25 Complaint I will set before head (7)
ILLNESS – I’LL = I will, NESS = head = headland – here’s my own favourite example
26 After one, late listening broadcast for highbrows (14)
INTELLIGENTSIA = highbrows – I = one, anag. of “late listening”
Down
1 Intimidate cast in accommodation not fit for pigs? (7)
COWSHED = accomodation not fit for pigs – COW (vb.) = intimidate, SHED = cast = throw (off)
2 False belief in omens, perhaps, I demolished (15)
MISAPPREHENSION – anag. of “in omens, perhaps, I” – having “perhaps” in the anagram fodder is a clever bit of work because it’s one of those words with multiple frequently-used meanings in cryptic clues
3 Outstanding poetry recital (4)
OWED = outstanding – sounds like “ode” = poetry
4 Run in one direction only (6)
SINGLE – cryptic def. based on the fact that if you score a single run in cricket, you only run in one direction only.
5 People retaining old-time method of recording music (8)
NOTATION – (O = olod, T = time) in NATION = people.
6 Stress produced by disease engulfing hospital, finally (10)
INFLECTION – L from “hospital” in INFECTION
7 One source of plastic originally in camera, say (8,7)
AMERICAN = anag. of “in camera”, EXPRESS = say.
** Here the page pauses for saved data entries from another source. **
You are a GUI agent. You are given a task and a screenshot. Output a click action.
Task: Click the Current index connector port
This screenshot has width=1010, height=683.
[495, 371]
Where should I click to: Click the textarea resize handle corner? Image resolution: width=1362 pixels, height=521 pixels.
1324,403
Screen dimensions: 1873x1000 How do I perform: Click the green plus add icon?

More deceptive word choices here – “originally” and “say” both often play other roles in cryptic clues
8 Worked in school, audibly showing strain (6)
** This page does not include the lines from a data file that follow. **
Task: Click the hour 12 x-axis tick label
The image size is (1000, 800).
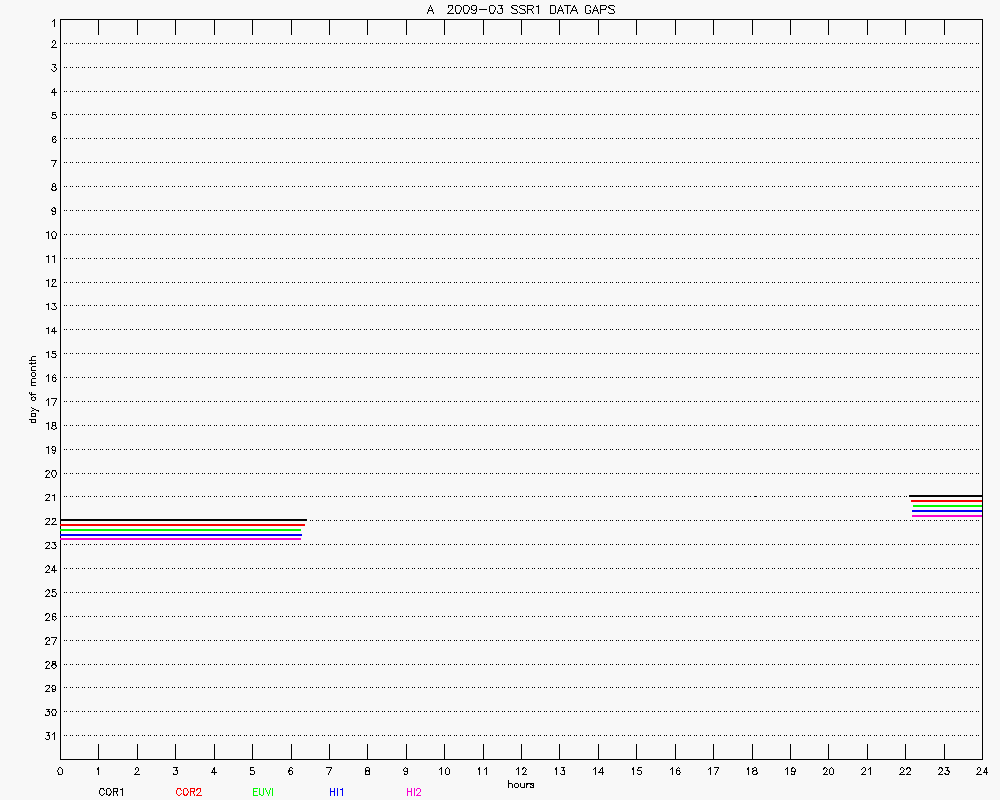Action: [x=521, y=772]
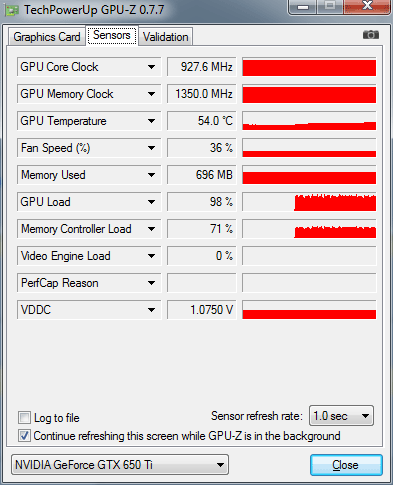This screenshot has width=393, height=485.
Task: Open the Fan Speed (%) dropdown arrow
Action: point(152,148)
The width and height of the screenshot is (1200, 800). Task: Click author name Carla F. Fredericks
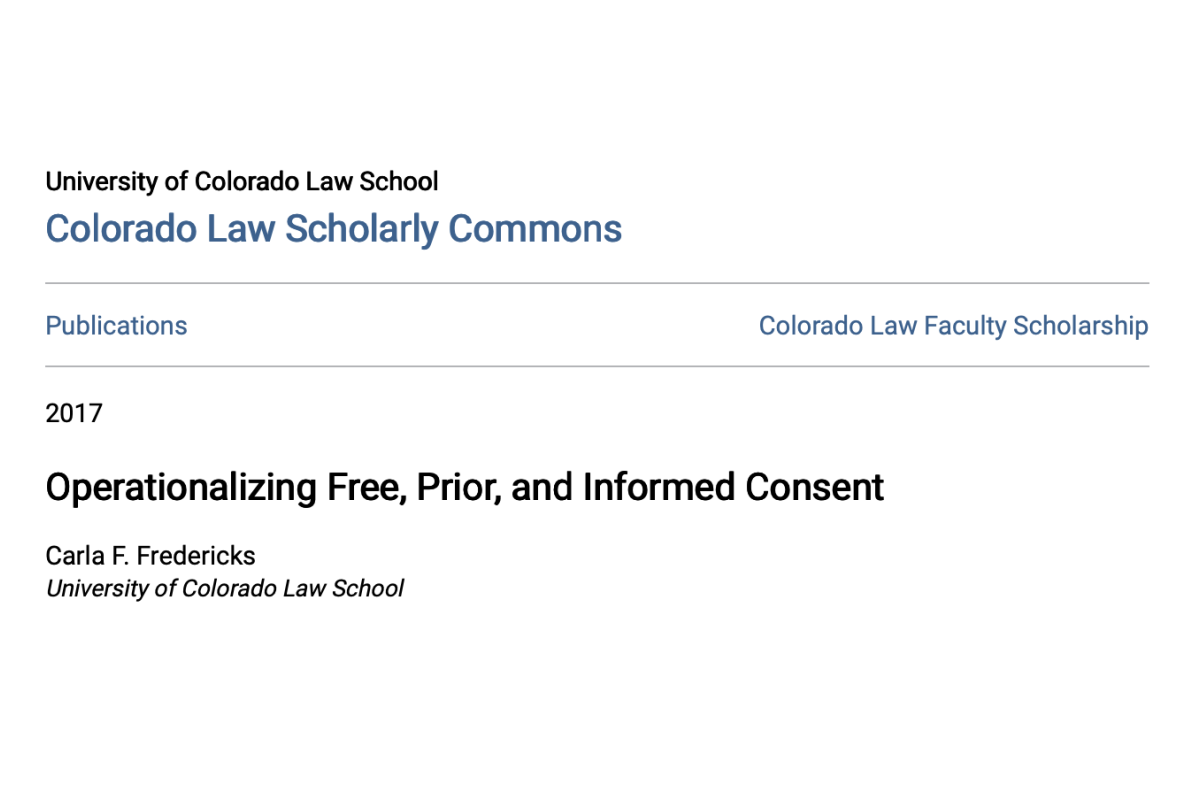(x=151, y=555)
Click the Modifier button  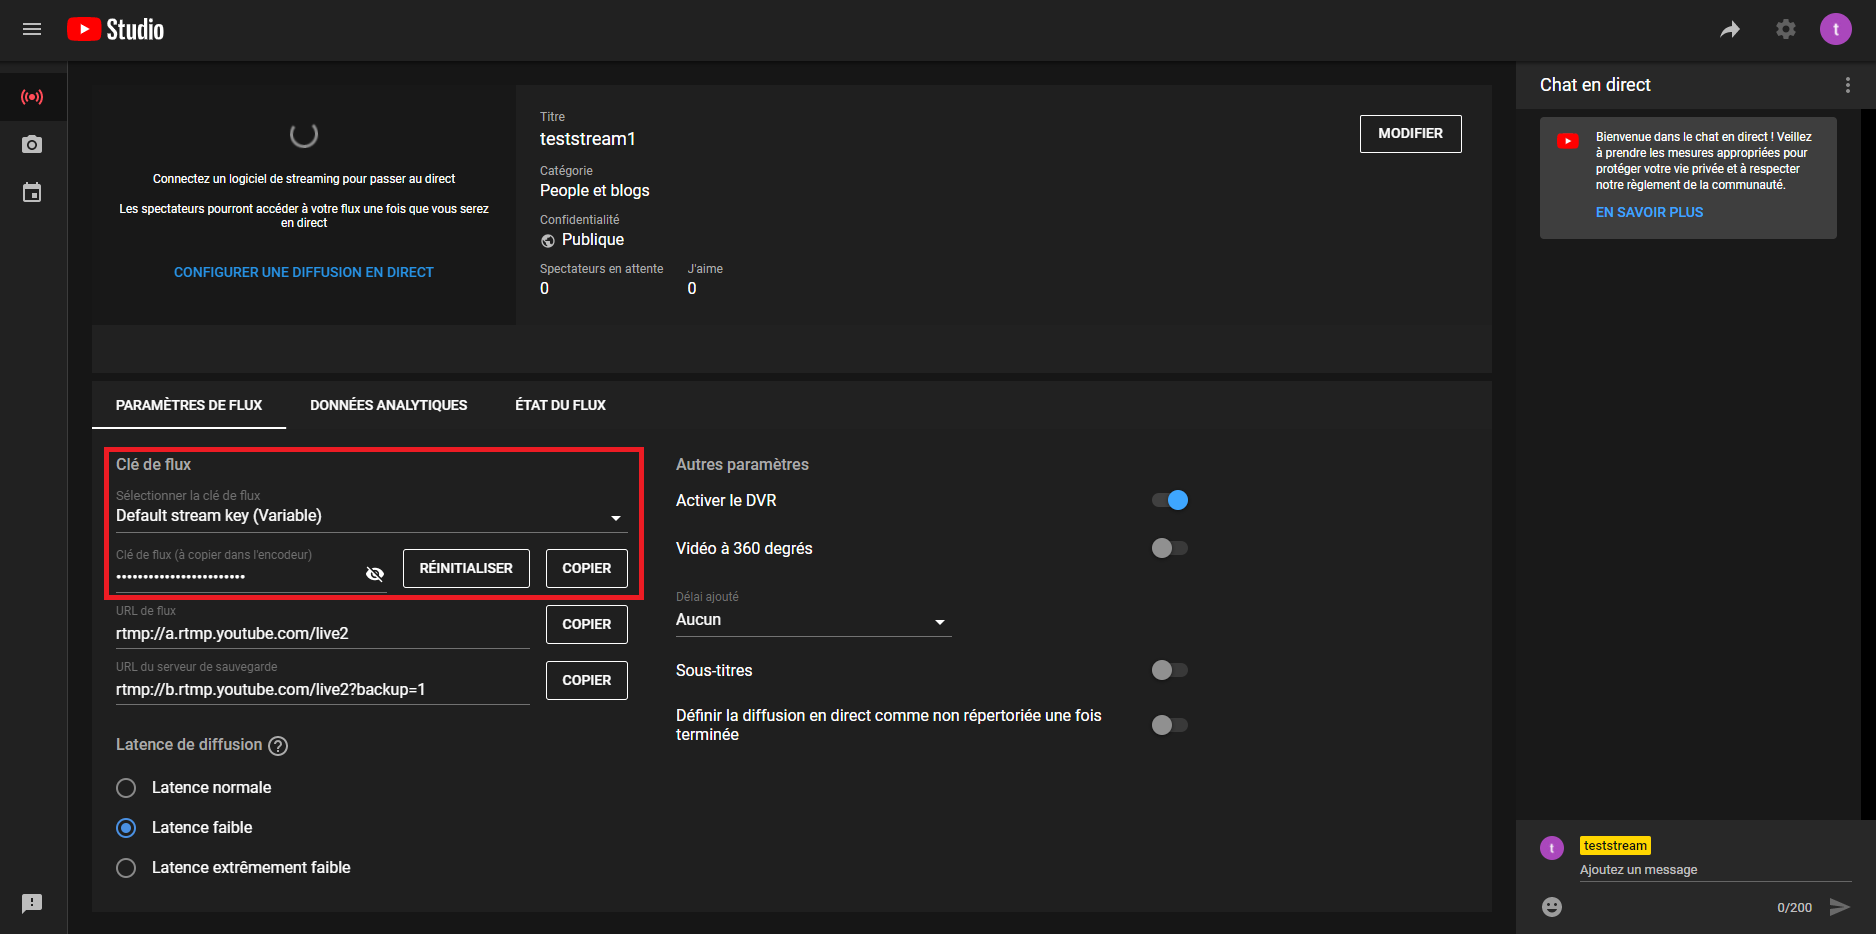(x=1410, y=134)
TAUGHT = worked in school, sounding like “taut” = showing strain. As the homophone indicator is in the middle, the answer could equally well be TAUT, but as that’s impossible to write in a 6-letter slot it doesn’t matter
13 Discards lots of players on a team (5,5)
CASTS ASIDE = discards – CASTS = lots of players, A = a, SIDE = team
16 Crazy over a girl recollected in old song (8)
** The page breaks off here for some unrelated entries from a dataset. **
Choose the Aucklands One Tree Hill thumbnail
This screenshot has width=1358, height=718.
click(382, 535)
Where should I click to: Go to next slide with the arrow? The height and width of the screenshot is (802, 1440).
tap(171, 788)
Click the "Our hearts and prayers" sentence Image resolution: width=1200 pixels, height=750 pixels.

MADRIGAL = old song – MAD, then anag. of “a girl”. Anyone else waste time trying to think of 8-letter girls, probably ending in A, named in old songs?
17 Changed gear time after time getting to destination (6)
TARGET = destination – T = time, anag. of (gear, T = time) – one of those clues where it helps to imagine algebra-style brackets added to the clue, amd make sure you put them in the right places – “(Changed (gear time) after time) getting to (destination)”
19 A unit is transforming state of Africa (7)
TUNISIA = state of Africa – anag. of “A unit is” – this should be easy meat, partly because once you see that you’re looking for an African country, you mentally cross out two letters of anagram fodder and assume the -IA ending unless the letters just aren’t there. (A quick look suggests that of 20 single-word African country names containing I and A, 10 end in -IA. Of the other 6, 4 include at least one Z, and 3 of the others start with M. So watch out for Eritrea, Guinea, and Libya.)
20 Wanting to know how a man rules (6)
ASKING = wanting to know – “as King” = how a man rules
23 Flair coming from France, or from Ireland (4)
ELAN = flair coming from France – hidden in “Ireland” – and the setter being Irish himself, this makes a good sign-off.